Pardue et al. (1985) were unable to find significant vitamin C effects on heat stress in broiler performance except heat-associated mortality was markedly reduced in females supplemented with vitamin C. When acute heat stress was imposed on broilers, vitamin C reduced adrenal corticosteroid concentration in the plasma of stressed birds associated with the stress. Apparently, high levels of ascorbic acid in the adrenal gland regulate glucocorticoid synthesis, thus limiting some of the deleterious responses associated with stress and delaying the depletion of steroid hormone precursors.
Disease conditions have been found to affect vitamin C metabolism in poultry.

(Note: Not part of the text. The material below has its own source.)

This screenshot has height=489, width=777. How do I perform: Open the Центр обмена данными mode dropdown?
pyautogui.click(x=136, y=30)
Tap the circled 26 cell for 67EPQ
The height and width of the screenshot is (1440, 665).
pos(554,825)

When chicks were infected with fowl typhoid, their plasma vitamin C concentrations were reduced (Hill and Garren, 1958). The vitamin C concentrations in plasma and tissue were also reduced in chicks infected with intestinal coccidiosis (Kechik and Sykes, 1979). Dietary ascorbate was shown to prevent this and contributed to intestinal repair. Ascites, a costly metabolic disease in chickens that is a consequence of pulmonary hypertension, can be modified by vitamin C. The addition of vitamin C to broiler diets significantly reduced the ascites mortality while it had no effect on performance parameters (Ladmakhi et al., 1997).
In addition to performance, evidence also suggests an association between ascorbic acid and the animal's ability to tolerate or resist bacterial infection. In early work, chickens infected with fowl typhoid had reduced levels of ascorbic acid in the blood and the administration of ascorbic acid at 1,000 mg per kg (454 mg per lb) of feed resulted in reduced early mortality from typhoid infection (Satterfield et al., 1940). Chickens fed a diet containing supplemental ascorbic acid showed increased resistance to a combined Newcastle disease virus Mycoplasma gallissepticum infection and to a secondary E. coli infection, as well as to a primary E. coli challenge infection (Takahashi et al., 1991).
Six-week-old Leghorn-type chickens supplemented with 330 mg per kg (150 mg per lb) of vitamin C and exposed to air-sac challenge with E. coli had a 19% incidence of E. coli infection versus 76% in control chickens (Gross et al., 1988). These authors hypothesized that the response to ascorbic acid may be attributed to ascorbic acid increasing the synthesis of superoxide anion, which kills phagocytized bacteria. Dietary level of ascorbic acid appears to be important since too little ascorbic acid results in too little superoxide anion production and excessive ascorbic acid may result in reduction of superoxide anion in the phagocytic cells.